At the last Accra Book Club meeting, a small group of us – four actually – discussed, among other things, Nii Ayikwei Parkes’ Tail of the blue bird. The group had chosen it – mainly on yours truly’s recommendation, I am proud to say – as a contemporary Ghanaian novel. And that we all agreed, it is, despite its movement from the hussle of Accra, which resonated realistically, to the rural setting of a forest village somewhere in the Eastern Region. The use of English interspersed with Ghanaian expressions helps to reinforce the impression of the now.
Interestingly, at least one colleague brought up the theme of the Ghanaian detective story/crime novel, and of course we did mention the recent book by Kwei Quartey, Wife of the Gods, which several of us had read.

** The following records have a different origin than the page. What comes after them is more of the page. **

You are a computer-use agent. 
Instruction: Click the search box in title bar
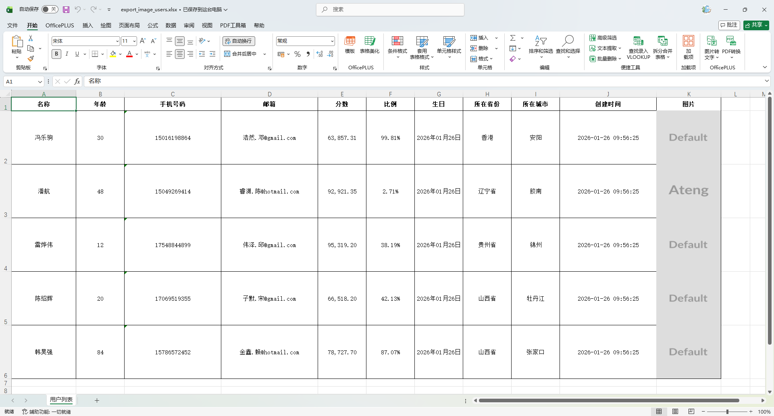pyautogui.click(x=390, y=9)
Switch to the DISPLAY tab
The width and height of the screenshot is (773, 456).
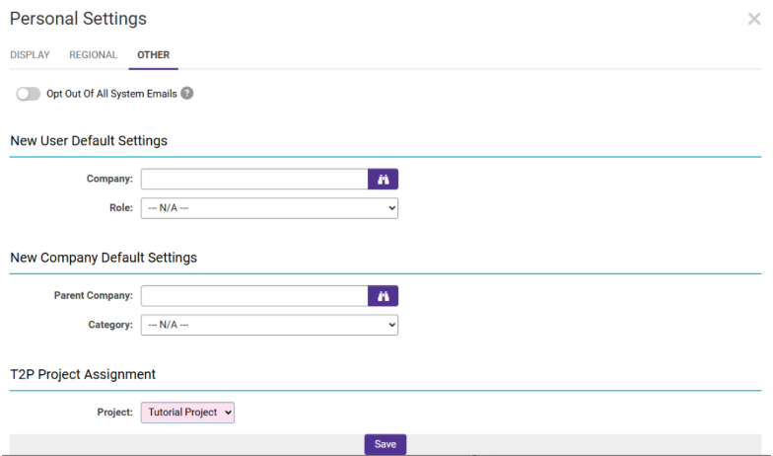pos(30,55)
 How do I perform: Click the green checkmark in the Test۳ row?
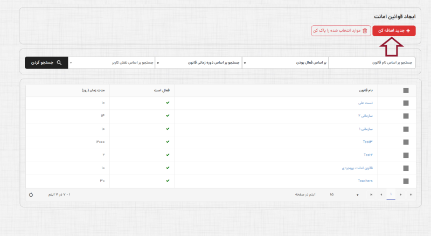168,142
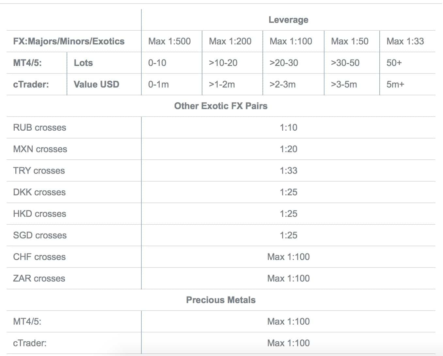Image resolution: width=443 pixels, height=356 pixels.
Task: Click the 1:20 leverage for MXN crosses
Action: [x=289, y=149]
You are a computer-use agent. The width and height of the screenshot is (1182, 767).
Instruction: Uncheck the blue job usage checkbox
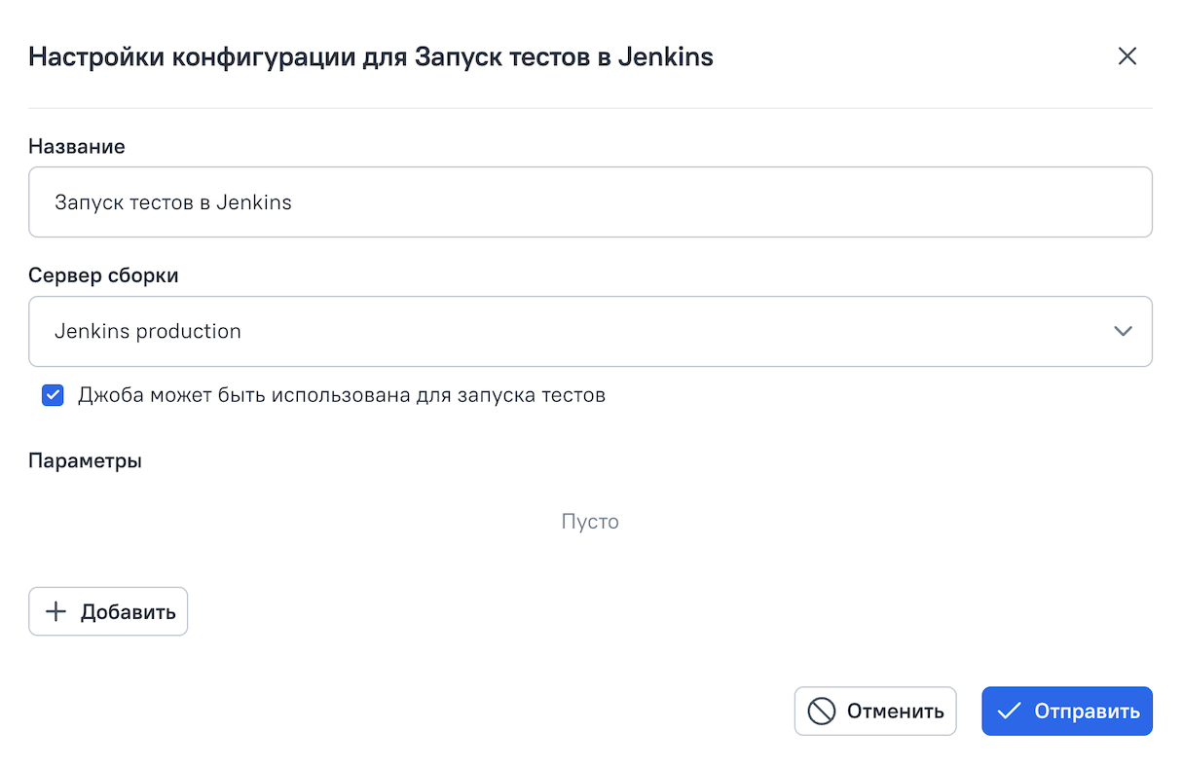click(x=53, y=395)

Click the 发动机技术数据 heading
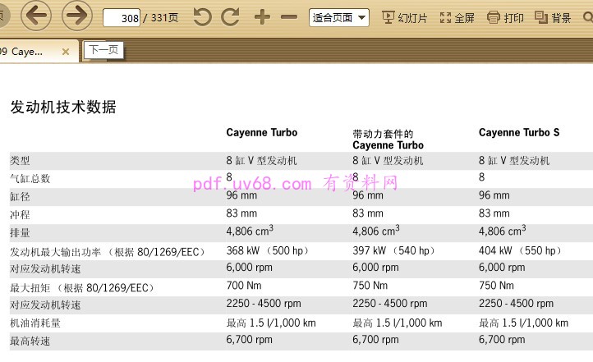[63, 107]
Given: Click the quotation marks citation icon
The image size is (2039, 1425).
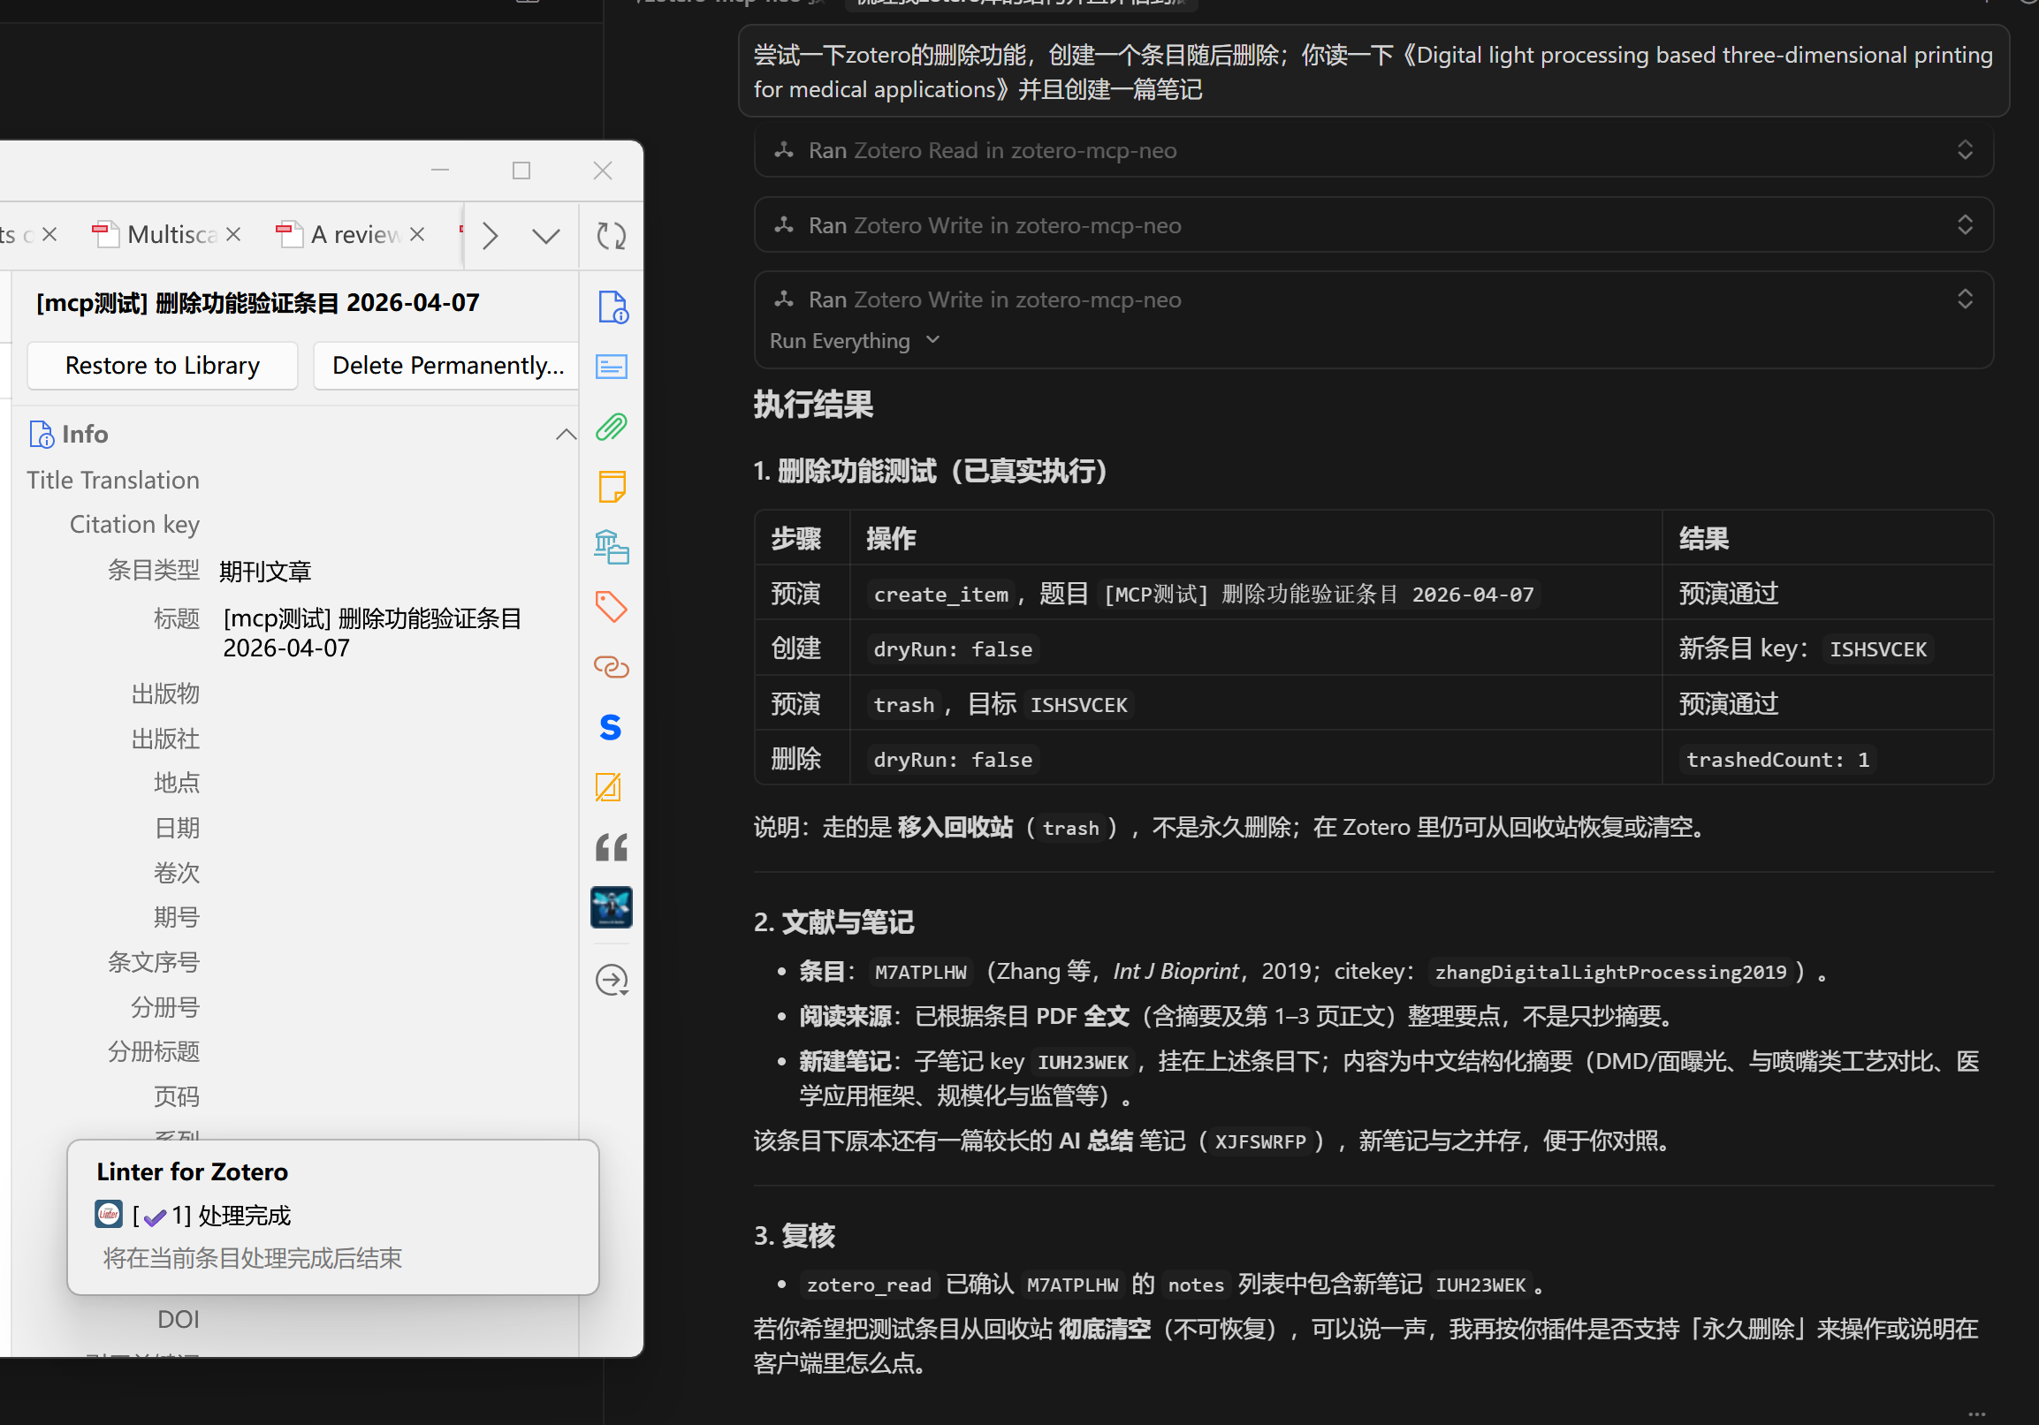Looking at the screenshot, I should [x=612, y=848].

Although we all felt that the Parkes book was better written, this was not a condemnation of Quartey’s novel, which was readable and enjoyable.
I mention this because another literary blogger from Ghana, Nana Fredua-Agyeman, recently talked about the lack of African detective novels, and specifically mentioned Quartey’s book as being innovative in this regard.
Certainly for Ghanaian fiction I would agree, but come to think of it, the heroine of the No 1 Ladies Detective Agency series by Alexander McCall Smith is of course from Botswana, even if the author isn’t. And what about Nairobi heat, by Mukoma wa Ngugi? And aren’t there many South Africans who write crime fiction?
Still a good topic to talk – and think about. Thanks Nana for bringing it up!